Exercise material ->

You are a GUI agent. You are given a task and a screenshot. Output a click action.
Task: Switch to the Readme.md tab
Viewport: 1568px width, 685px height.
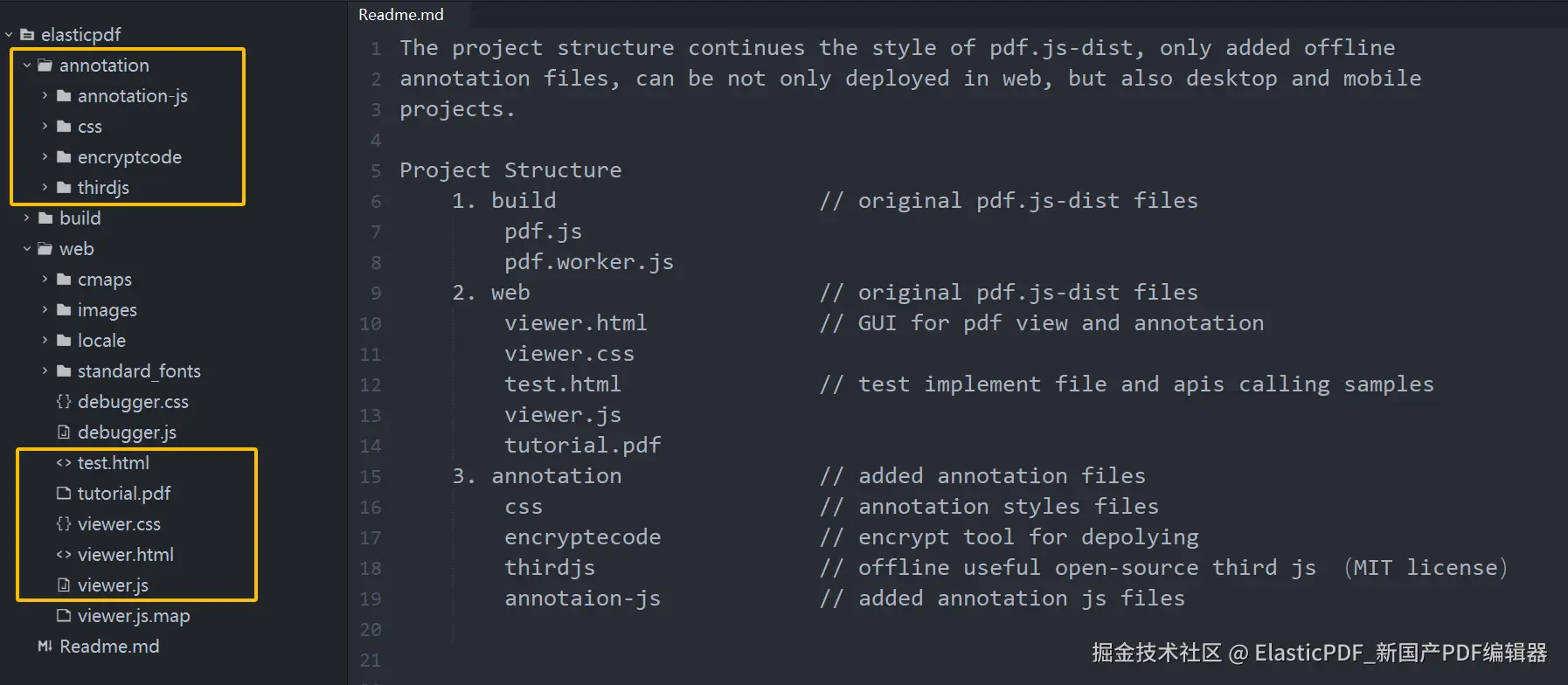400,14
==
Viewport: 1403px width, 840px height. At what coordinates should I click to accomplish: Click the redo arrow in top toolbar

Directions -> The reply is a bare number: how many lines above include "click".

Reply -> 2